Directions for this task: Please repeat all of the entries below word for word, leaving the pictures out of your answer.

------ Exercise materials ------

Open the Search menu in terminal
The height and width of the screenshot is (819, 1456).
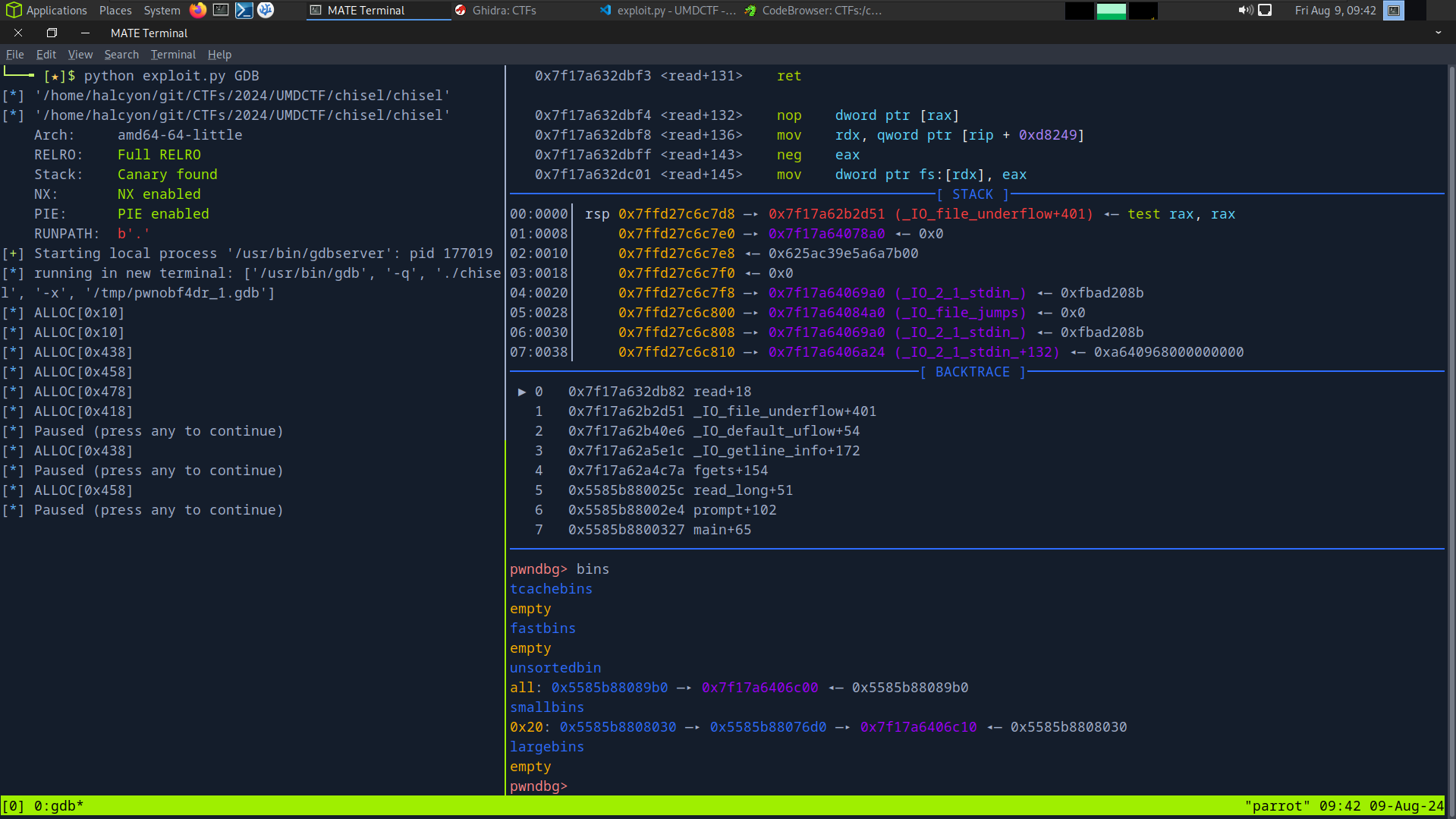121,54
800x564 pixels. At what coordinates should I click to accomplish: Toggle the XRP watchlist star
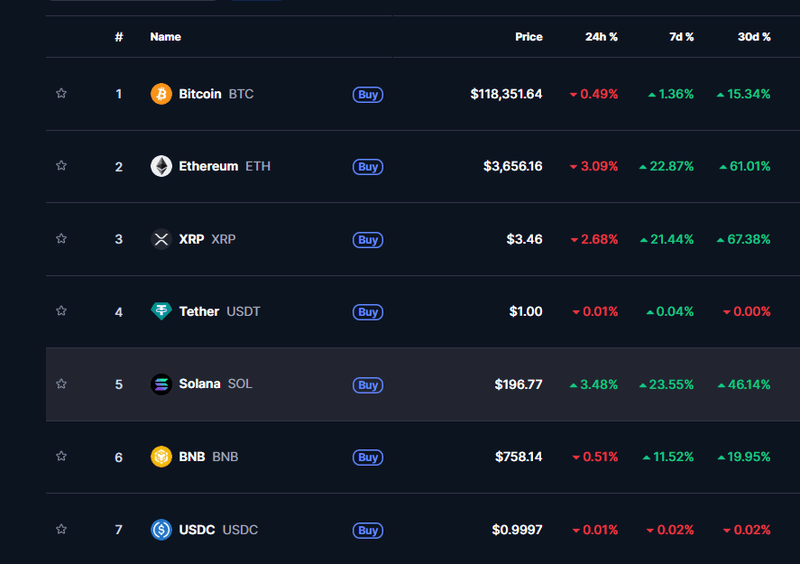pyautogui.click(x=61, y=239)
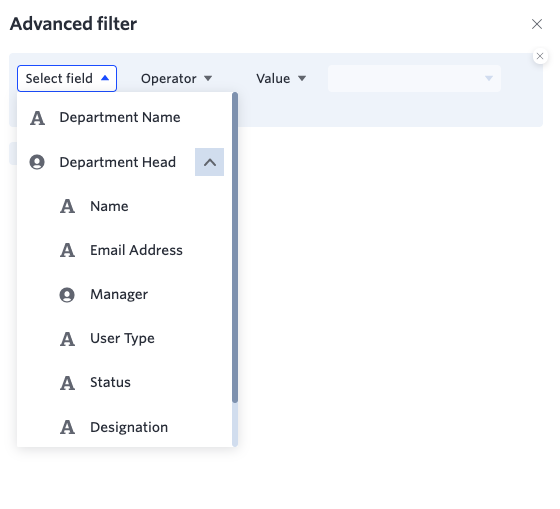
Task: Click the person icon next to Manager
Action: coord(67,295)
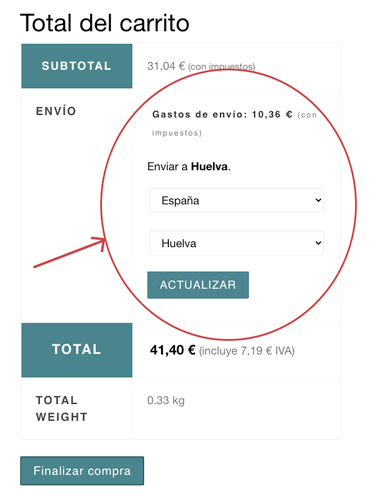This screenshot has width=382, height=500.
Task: Click the '(con impuestos)' text beside subtotal
Action: coord(222,67)
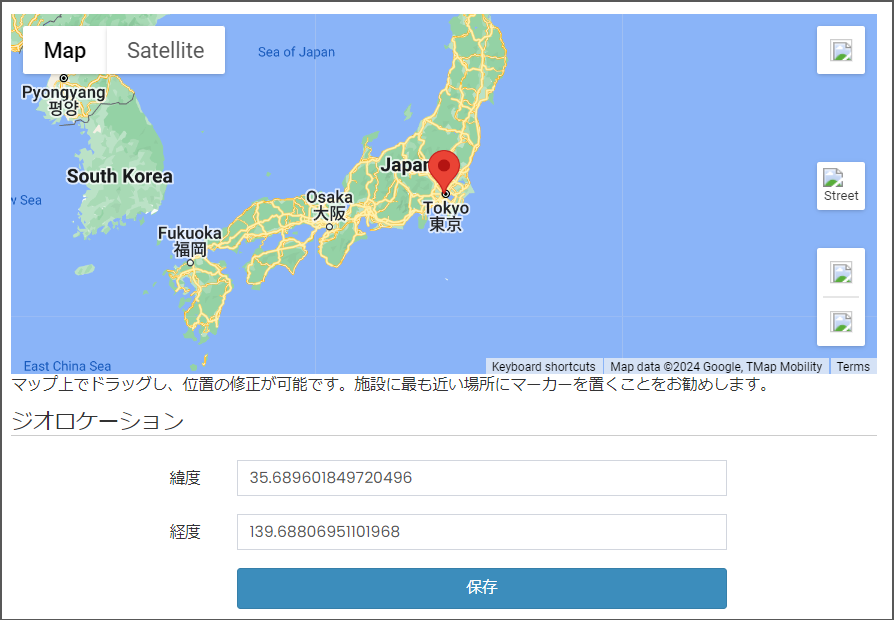
Task: Open Keyboard shortcuts for the map
Action: pyautogui.click(x=543, y=366)
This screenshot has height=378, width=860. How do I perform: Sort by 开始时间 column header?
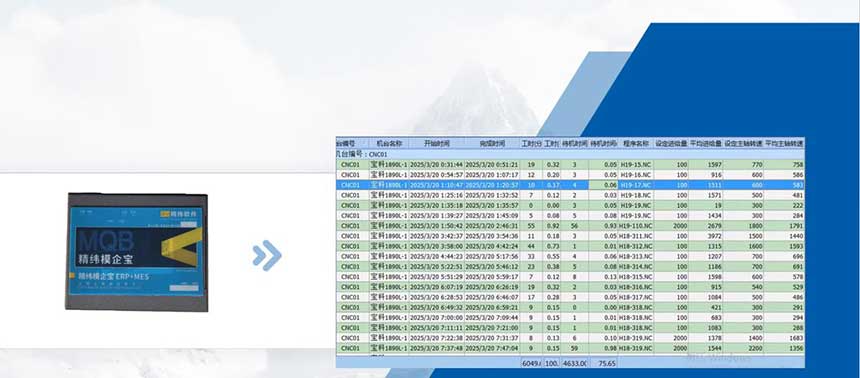[x=436, y=144]
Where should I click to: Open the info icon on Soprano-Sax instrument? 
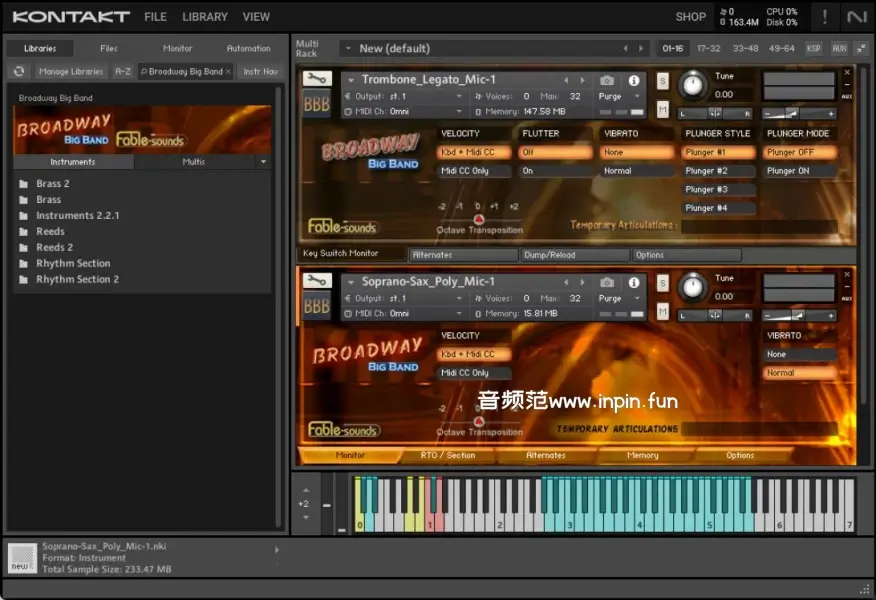pyautogui.click(x=633, y=282)
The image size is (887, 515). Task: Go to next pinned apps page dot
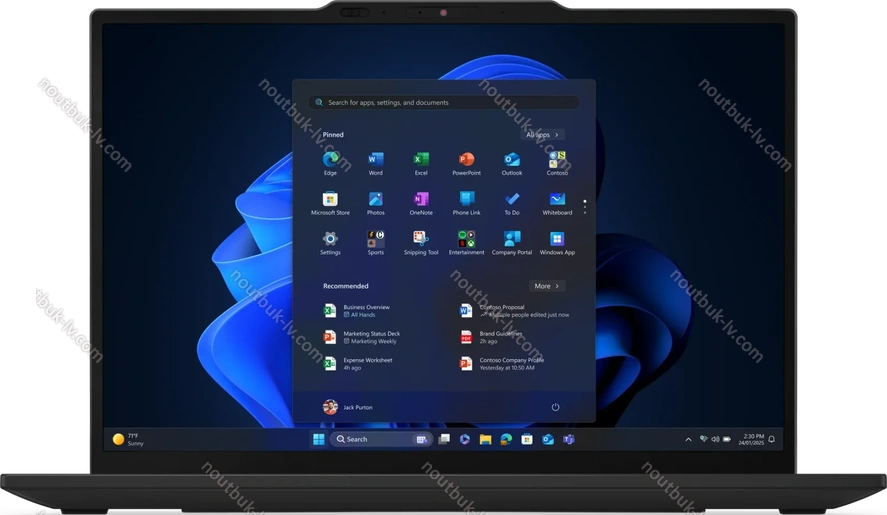point(585,207)
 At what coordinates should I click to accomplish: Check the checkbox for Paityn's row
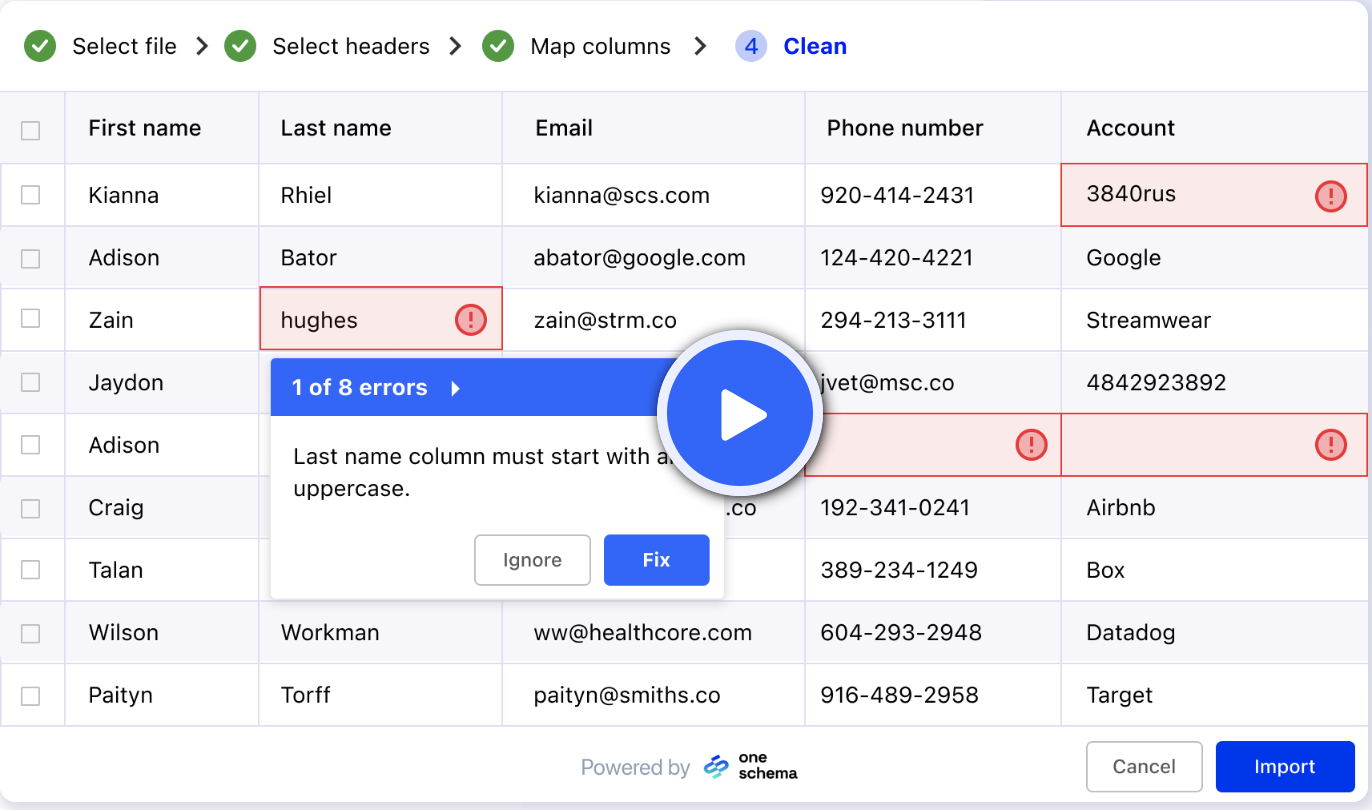tap(31, 694)
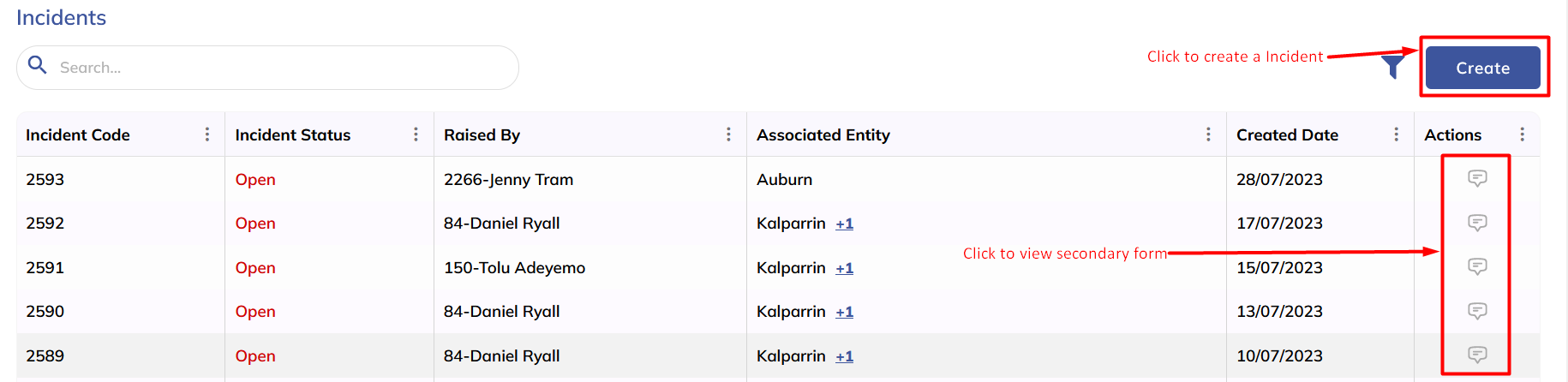The height and width of the screenshot is (382, 1568).
Task: Open the filter funnel icon
Action: point(1392,65)
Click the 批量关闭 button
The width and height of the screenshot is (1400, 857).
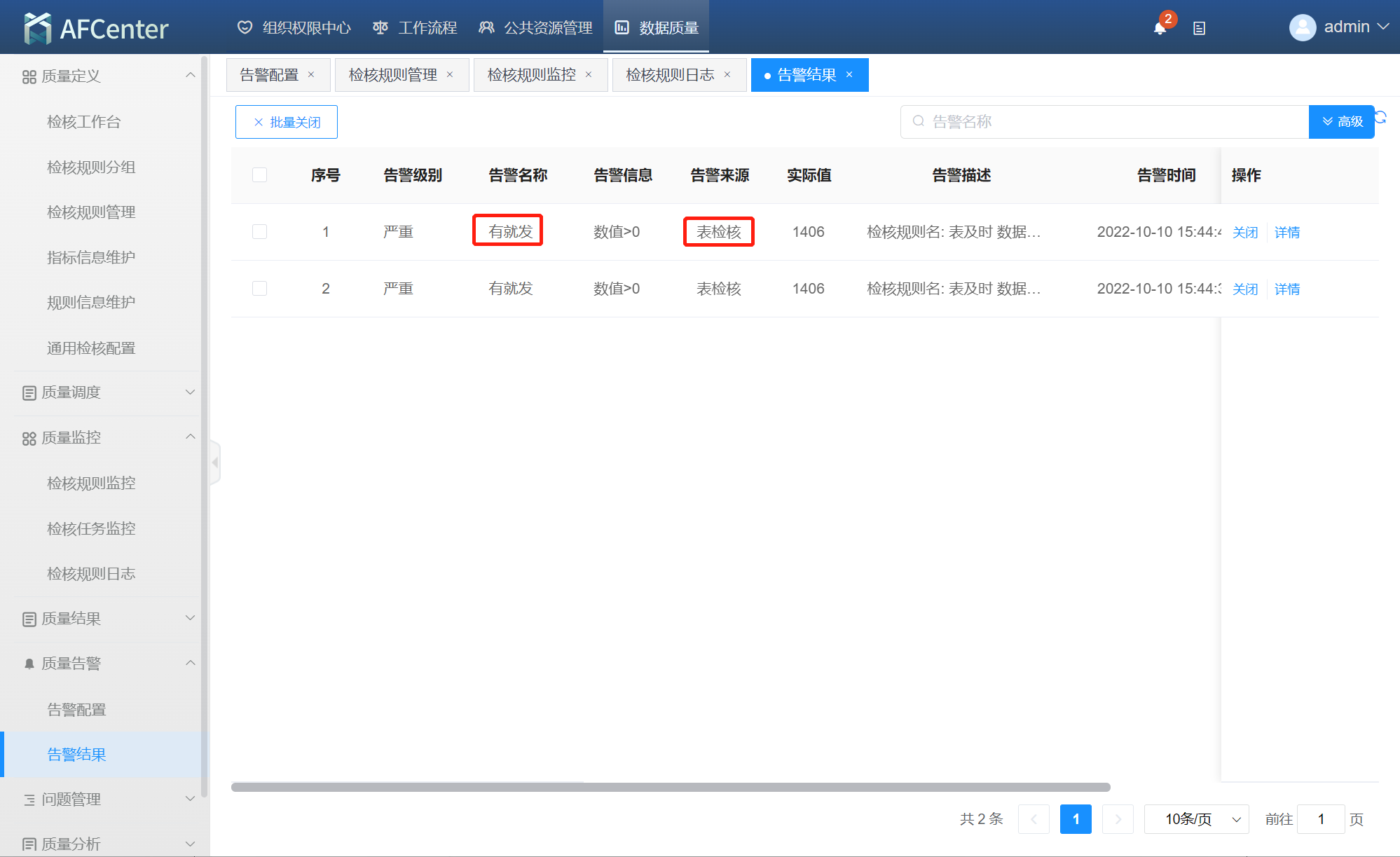tap(287, 122)
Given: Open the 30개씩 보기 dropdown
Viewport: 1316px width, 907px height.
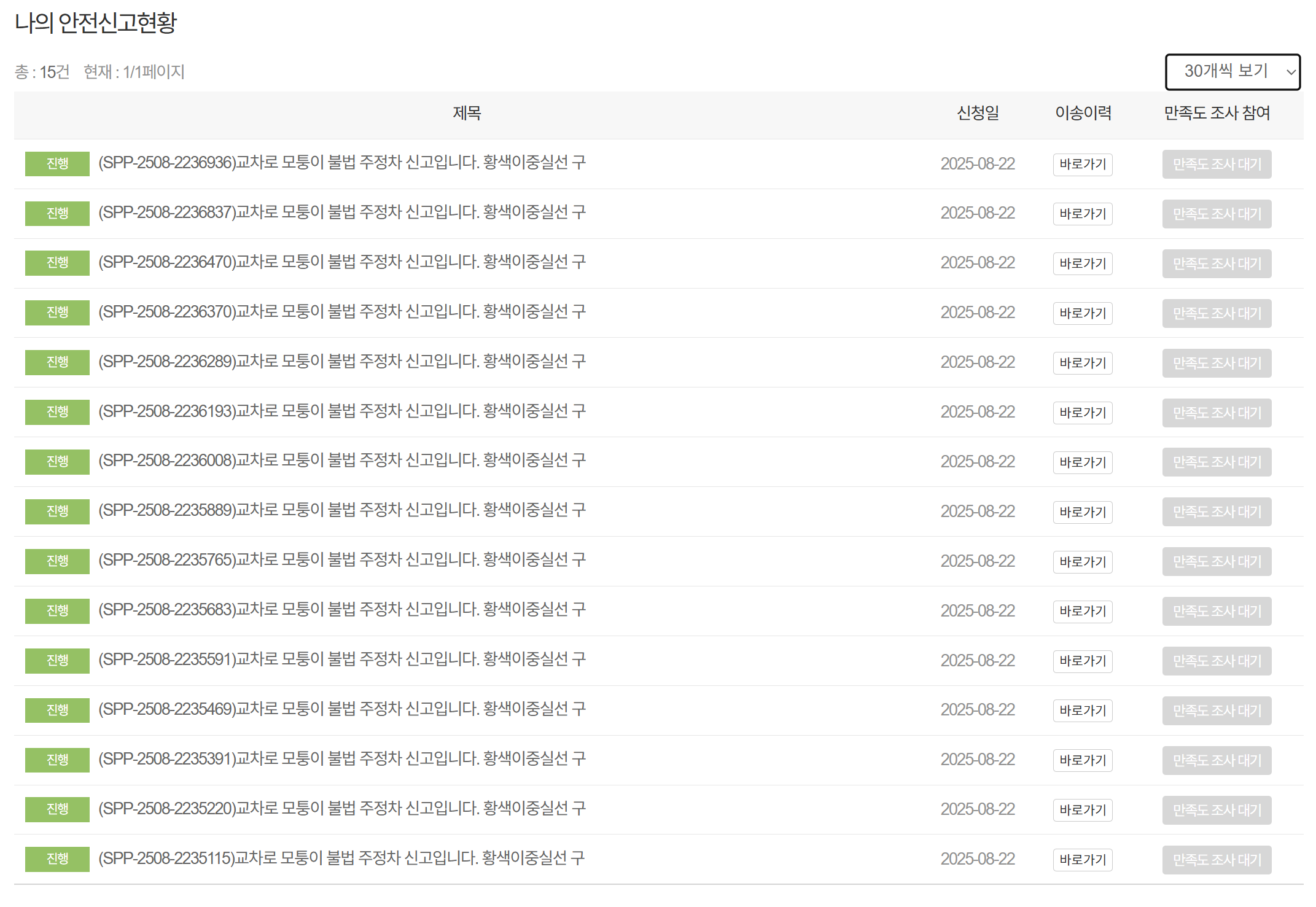Looking at the screenshot, I should click(1232, 72).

------

Exercise response:
Open the Search menu in terminal
The height and width of the screenshot is (819, 1456).
121,54
800x564 pixels. At what coordinates should I click to accomplish: Toggle the XRP watchlist star
pyautogui.click(x=61, y=239)
Task: Click the person icon next to Manager
Action: coord(67,295)
This screenshot has width=382, height=500.
Task: Click the '(con impuestos)' text beside subtotal
Action: coord(222,67)
Task: Open Keyboard shortcuts for the map
Action: pyautogui.click(x=543, y=366)
This screenshot has height=378, width=860. How do I perform: Sort by 开始时间 column header?
[x=436, y=144]
Where should I click to: Open the info icon on Soprano-Sax instrument? 
pyautogui.click(x=633, y=282)
The image size is (887, 515). Task: Go to next pinned apps page dot
point(585,207)
 At what coordinates should I click to accomplish: Check the checkbox for Paityn's row
tap(31, 694)
The height and width of the screenshot is (382, 1568).
Task: Open the filter funnel icon
Action: point(1392,65)
Click the 批量关闭 button
The width and height of the screenshot is (1400, 857).
tap(287, 122)
Given: Open the 30개씩 보기 dropdown
Viewport: 1316px width, 907px height.
Looking at the screenshot, I should click(1232, 72).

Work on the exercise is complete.